### Quoted passage
——————————
Buick improves from a sixth-place ranking in 2008, while Jaguar improves from 10th place. Following in the top five rankings this year are Lexus, Toyota and Mercury.
Toyota garners five segment awards — more than any other nameplate in 2009 — for the Highlander, Prius, Sequoia, Solara and Tundra. Lexus follows with four segment awards for the ES 330 (in a tie with the Acura RL), GX 470, LS 430 and SC 430. Lincoln captures two awards for the Mark LT and Zephyr. Models by Acura, Buick, Dodge, Ford, Honda, Mazda, Mercury, Nissan and Scion each rank highest in one segment.
“Buick has ranked among the top 10 nameplates each year since the study was last redesigned in 2003, while Jaguar has moved rapidly up the rankings,” said David Sargent, vice president of automotive research at J.D. Power and Associates. “Lexus remains a very strong competitor in long-term quality. In particular, the Lexus LS 430 sets the industry standard for dependability, with fewer problems reported than any other model in the study.”
——————————
### Extracted material
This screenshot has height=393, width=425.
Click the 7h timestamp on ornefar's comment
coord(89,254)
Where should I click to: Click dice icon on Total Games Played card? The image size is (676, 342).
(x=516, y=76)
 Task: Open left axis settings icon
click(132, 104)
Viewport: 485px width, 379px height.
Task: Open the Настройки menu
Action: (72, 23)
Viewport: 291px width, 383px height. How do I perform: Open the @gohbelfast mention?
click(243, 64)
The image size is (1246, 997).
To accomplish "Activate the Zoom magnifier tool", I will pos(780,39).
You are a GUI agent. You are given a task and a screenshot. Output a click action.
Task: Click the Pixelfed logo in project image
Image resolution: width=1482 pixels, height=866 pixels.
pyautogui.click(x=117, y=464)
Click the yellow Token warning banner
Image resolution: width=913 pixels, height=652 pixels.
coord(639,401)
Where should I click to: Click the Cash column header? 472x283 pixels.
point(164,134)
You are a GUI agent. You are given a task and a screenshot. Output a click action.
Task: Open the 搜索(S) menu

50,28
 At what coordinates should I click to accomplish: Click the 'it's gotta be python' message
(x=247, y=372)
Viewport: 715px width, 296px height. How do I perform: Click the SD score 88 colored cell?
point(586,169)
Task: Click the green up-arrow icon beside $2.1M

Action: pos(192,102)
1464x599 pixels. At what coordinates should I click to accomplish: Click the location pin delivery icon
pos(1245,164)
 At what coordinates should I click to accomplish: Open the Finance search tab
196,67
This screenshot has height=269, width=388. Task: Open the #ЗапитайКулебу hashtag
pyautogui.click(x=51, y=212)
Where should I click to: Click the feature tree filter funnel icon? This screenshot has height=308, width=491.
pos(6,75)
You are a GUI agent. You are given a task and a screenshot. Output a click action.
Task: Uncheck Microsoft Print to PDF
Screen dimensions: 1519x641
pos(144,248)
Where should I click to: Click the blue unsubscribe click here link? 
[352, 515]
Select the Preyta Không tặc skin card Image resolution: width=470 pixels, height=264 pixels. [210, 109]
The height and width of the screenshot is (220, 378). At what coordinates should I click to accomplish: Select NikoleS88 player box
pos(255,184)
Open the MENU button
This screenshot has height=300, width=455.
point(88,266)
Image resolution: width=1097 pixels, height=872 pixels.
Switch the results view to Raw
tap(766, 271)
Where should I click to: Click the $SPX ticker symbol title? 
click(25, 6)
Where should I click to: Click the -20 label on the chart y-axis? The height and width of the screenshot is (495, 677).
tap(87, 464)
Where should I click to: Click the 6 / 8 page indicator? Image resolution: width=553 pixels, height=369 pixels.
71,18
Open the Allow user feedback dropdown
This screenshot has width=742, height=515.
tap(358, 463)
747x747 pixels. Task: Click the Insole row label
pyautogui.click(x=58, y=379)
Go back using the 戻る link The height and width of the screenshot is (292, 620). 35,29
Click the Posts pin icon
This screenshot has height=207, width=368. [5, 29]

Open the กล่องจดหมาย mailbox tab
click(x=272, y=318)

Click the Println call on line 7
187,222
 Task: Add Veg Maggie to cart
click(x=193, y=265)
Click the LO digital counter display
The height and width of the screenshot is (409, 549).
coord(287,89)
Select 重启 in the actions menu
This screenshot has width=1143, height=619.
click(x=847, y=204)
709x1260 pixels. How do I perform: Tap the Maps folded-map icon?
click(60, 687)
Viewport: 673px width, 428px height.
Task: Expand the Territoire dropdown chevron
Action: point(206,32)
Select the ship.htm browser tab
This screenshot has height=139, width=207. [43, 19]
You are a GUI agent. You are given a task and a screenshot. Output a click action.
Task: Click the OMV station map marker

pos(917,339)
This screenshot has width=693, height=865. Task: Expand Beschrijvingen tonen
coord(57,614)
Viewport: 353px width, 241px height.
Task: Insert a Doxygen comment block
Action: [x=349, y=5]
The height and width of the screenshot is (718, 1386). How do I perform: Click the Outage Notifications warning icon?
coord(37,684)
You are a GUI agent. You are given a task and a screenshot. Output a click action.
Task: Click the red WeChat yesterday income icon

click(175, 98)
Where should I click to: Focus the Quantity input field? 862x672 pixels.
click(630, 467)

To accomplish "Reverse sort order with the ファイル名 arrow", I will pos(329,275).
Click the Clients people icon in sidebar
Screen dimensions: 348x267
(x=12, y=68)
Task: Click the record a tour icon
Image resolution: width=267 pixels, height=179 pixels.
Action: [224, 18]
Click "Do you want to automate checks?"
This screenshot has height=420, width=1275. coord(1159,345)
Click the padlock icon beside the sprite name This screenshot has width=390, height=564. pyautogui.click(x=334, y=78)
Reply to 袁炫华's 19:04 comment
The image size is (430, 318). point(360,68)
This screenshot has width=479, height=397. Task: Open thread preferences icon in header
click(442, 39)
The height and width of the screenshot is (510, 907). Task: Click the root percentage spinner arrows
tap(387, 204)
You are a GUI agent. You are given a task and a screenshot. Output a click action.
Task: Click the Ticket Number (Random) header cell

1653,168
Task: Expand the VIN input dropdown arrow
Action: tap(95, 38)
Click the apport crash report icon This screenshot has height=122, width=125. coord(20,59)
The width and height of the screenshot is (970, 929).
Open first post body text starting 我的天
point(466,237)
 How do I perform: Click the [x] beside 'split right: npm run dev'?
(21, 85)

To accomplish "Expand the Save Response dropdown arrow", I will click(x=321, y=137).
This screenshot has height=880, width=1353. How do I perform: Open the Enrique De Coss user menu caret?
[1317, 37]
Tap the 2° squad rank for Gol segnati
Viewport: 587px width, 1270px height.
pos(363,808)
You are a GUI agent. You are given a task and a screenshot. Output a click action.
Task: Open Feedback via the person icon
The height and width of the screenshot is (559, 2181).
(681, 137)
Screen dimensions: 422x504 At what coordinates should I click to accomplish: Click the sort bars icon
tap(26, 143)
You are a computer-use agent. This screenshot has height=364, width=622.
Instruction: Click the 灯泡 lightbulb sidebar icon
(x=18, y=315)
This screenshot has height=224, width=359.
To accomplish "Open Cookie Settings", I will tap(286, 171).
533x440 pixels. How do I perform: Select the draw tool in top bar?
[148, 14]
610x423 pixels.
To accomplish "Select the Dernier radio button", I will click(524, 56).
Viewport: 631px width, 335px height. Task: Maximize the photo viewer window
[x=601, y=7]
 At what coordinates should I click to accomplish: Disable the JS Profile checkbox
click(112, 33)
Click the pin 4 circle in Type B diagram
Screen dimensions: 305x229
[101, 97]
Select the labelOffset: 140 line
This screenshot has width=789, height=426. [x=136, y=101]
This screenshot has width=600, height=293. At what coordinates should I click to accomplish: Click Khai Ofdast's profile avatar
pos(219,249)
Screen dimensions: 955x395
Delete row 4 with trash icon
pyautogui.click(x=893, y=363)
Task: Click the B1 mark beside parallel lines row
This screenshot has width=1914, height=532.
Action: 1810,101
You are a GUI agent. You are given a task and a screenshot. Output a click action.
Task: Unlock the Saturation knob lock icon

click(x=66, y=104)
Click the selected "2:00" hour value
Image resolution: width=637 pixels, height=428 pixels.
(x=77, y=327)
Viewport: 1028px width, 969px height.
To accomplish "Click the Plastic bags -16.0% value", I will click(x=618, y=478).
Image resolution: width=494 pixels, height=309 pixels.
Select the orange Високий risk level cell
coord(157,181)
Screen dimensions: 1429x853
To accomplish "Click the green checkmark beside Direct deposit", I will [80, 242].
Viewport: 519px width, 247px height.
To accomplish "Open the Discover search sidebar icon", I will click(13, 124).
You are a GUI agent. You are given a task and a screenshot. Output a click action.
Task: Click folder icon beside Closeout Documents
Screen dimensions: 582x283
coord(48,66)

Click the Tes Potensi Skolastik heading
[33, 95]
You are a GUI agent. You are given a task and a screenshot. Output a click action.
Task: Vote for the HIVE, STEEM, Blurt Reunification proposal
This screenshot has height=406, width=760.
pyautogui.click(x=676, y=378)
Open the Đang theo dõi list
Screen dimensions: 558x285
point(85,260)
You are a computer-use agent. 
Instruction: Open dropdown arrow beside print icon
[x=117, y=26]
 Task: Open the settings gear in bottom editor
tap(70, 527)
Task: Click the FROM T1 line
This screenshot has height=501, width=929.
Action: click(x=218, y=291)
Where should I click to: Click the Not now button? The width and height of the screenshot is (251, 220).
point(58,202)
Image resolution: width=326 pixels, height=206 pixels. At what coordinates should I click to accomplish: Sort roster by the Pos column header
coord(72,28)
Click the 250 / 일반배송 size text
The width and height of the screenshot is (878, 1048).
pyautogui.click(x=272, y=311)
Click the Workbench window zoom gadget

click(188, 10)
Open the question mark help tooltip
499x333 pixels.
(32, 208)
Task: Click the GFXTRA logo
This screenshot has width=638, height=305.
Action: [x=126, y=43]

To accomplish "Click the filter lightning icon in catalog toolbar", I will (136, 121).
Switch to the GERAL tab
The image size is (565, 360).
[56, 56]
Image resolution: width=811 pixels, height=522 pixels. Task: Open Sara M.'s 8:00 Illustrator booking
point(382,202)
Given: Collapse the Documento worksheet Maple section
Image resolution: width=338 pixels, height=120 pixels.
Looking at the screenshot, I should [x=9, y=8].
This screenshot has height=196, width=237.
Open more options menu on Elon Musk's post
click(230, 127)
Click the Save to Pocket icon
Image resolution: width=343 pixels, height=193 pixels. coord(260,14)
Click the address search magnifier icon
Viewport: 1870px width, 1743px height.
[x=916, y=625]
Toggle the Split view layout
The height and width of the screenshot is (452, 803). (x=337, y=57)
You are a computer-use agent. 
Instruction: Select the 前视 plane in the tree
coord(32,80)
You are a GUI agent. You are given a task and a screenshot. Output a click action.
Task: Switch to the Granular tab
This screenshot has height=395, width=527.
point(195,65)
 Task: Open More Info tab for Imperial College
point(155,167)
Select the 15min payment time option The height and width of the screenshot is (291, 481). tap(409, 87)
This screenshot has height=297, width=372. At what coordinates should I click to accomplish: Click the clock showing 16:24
——————————
### Exercise instructions
Please return, word for word, the part of the vehicle dependability text starting at "Buick improves from" and ending at "Toyota and Mercury.". The records have no connection to the vehicle dependability text.

### Task answer
Buick improves from a sixth-place ranking in 2008, while Jaguar improves from 10th place. Following in the top five rankings this year are Lexus, Toyota and Mercury.